> **Activity**: Reproduce only the lines that begin at the line with "This screenshot has width=1427, height=803." and run to the end of the entries; omit every picture.

(Saved data entries)

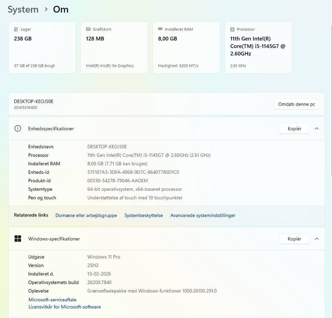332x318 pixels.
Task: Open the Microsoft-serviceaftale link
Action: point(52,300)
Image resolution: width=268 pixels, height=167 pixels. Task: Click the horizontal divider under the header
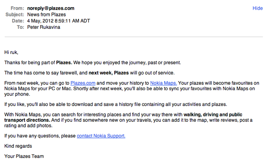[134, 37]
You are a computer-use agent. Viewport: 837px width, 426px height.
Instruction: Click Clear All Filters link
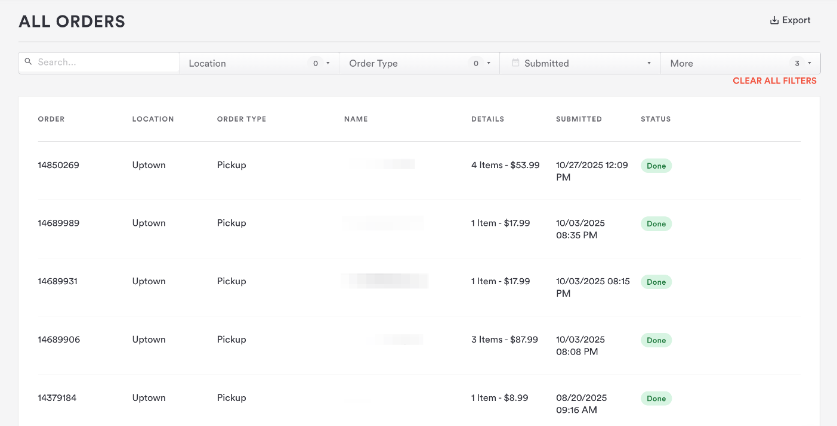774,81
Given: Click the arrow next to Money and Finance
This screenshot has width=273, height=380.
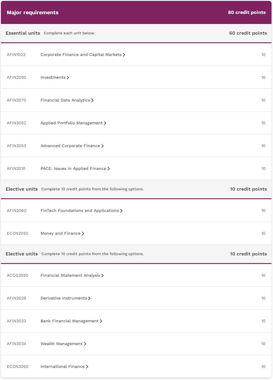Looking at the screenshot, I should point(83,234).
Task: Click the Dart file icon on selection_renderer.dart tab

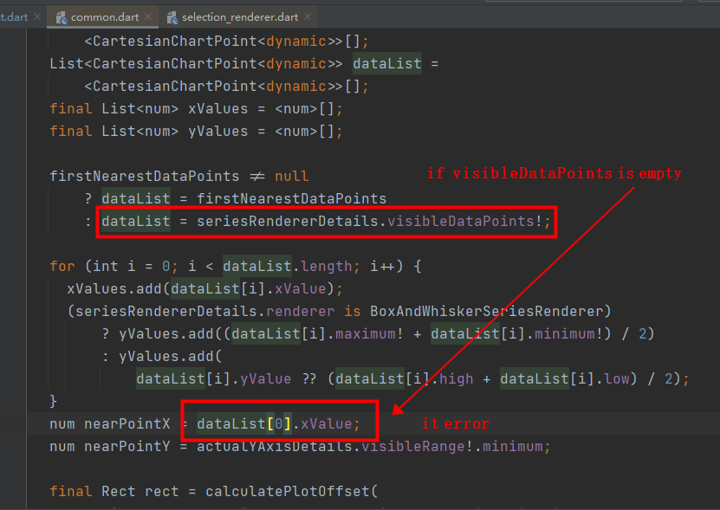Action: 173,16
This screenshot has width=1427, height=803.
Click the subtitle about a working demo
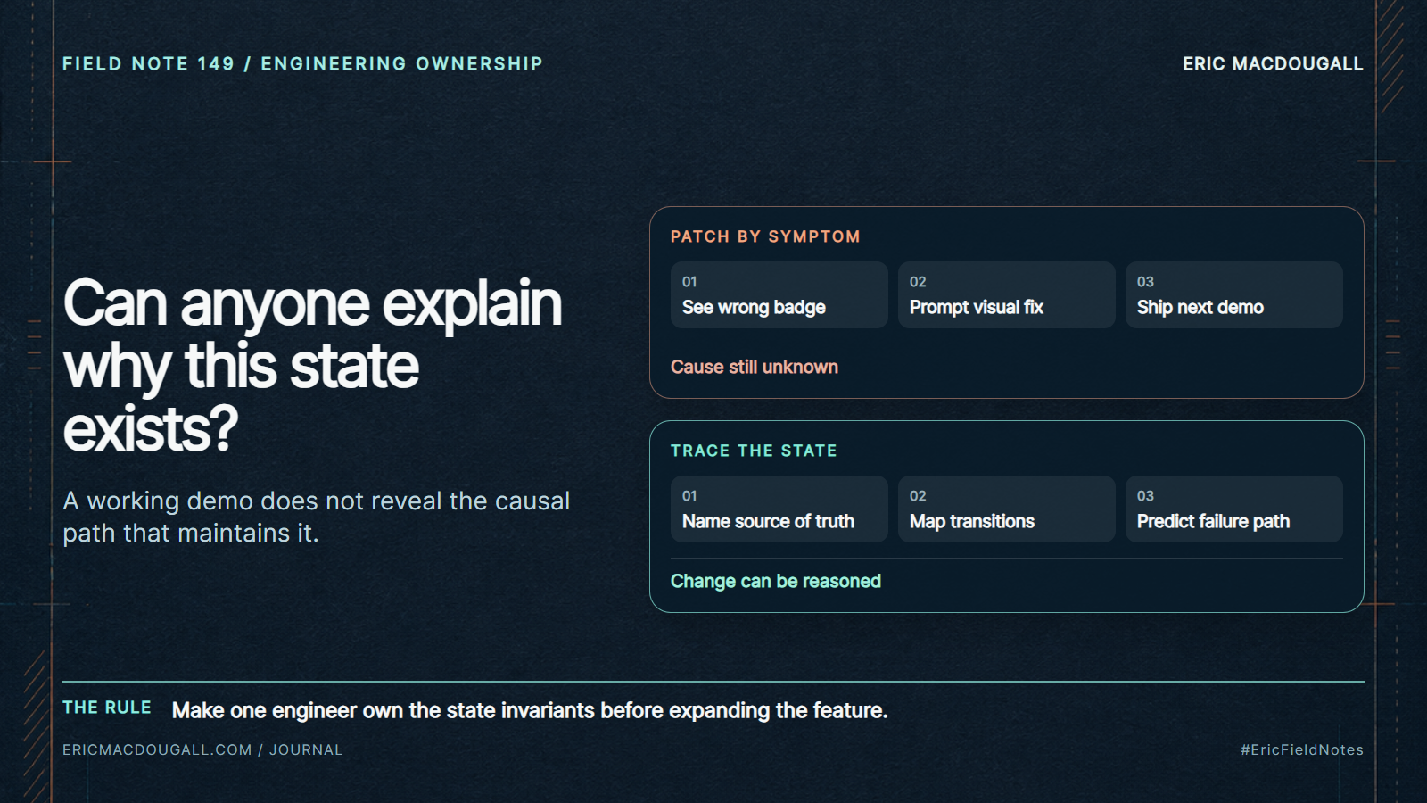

> **Result of the exercise**:
This screenshot has width=1427, height=803.
Click the subtitle about a working demo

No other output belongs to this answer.